As increasingly hot and severe wildfires scorch the West, some lichen communities integral to conifer forests aren't returning, even years after the flames have been extinguished, according to a study from scientists at the University of California, Davis.
Lichen, an often overlooked organism that forms fuzzy, leaflike layers over tree bark and rocks, is an unsung hero in forest ecosystems. It provides food for deer, caribou and elk, and is sometimes the only food source for flying squirrels, which are key prey for threatened spotted owls. Birds and insects use it to eat and nest. An important contributor to the nutrient cycle, it also helps fix nitrogen in forest soils.
“Lichen are beautiful, ecologically important, are all around us and tell us important things about the environment,” said lead author Jesse Miller, a postdoctoral scholar in the Department of Environmental Science and Policy at UC Davis. “But even if you don't notice lichens, you would notice the consequences in ecosystems when they are lost.”
Lichen loss and fire severity
For the study, published Aug. 9 in the journal Global Change Biology, researchers sampled lichen communities in about 100 study plots across California's Sierra Nevada region. Five wildfires had burned, at varying levels of severity, in and around the plots between four and 16 years before the study's sampling.
The results show that lichen communities were largely unaffected by low-severity fires. This suggests that prescribed fires and natural wildfires under moderate weather and fuels conditions are compatible with lichen diversity.
But areas that experienced higher severity wildfires had significantly lower abundance and diversity of lichen.
In severely burned areas where most of the trees died, nearly all the lichen were gone, even 16 years after the fire.
The lichens' recovery is likely held back by the loss of tree canopy after the fire, the researchers said. The hot, dry microclimate left in the forest post-fire is not conducive to lichen growth. This indicates that lichen communities burned in Sierra Nevada forests likely won't recolonize until mature trees regrow and the forest canopy is restored. This may exacerbate the effects of climate change that already threaten lichens.
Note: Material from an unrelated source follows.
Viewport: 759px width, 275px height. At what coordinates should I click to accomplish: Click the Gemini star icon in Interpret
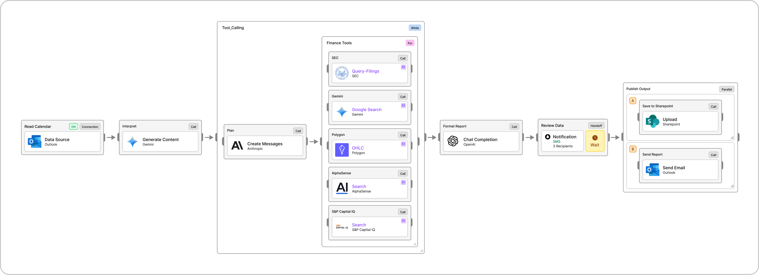coord(132,141)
“If the species could keep pace with the rate of climate change, the effects of fire might not be so bad,” Miller said. “But the concern is they might not. These fires happen so quickly and in such a large area, they could cause species ranges to contract faster than they are expanding.”
The study also indicates that the trend of increasingly dry forests and hotter, bigger and more severe wildfires could cause broad impacts to lichen diversity across the landscape, which could impact nutrient cycling and multiple food-chain interactions among wildlife.
The study areas included:
- Yosemite, in areas burned by the Rim (2013) and Grouse (2009) fires
- Greater Lake Tahoe Basin, in areas burned by the Showers (2002) and Long (2009) fires
- Warner Mountains, in northeastern California, in areas burned by the Blue Fire (2001).
The study's co-authors are Hugh Safford of UC Davis and the USDA Forest Service, Pacific Southwest Region; and Heather Root from Weber State University in Utah.
The research was funded by the USDA Forest Service, Pacific Southwest Region.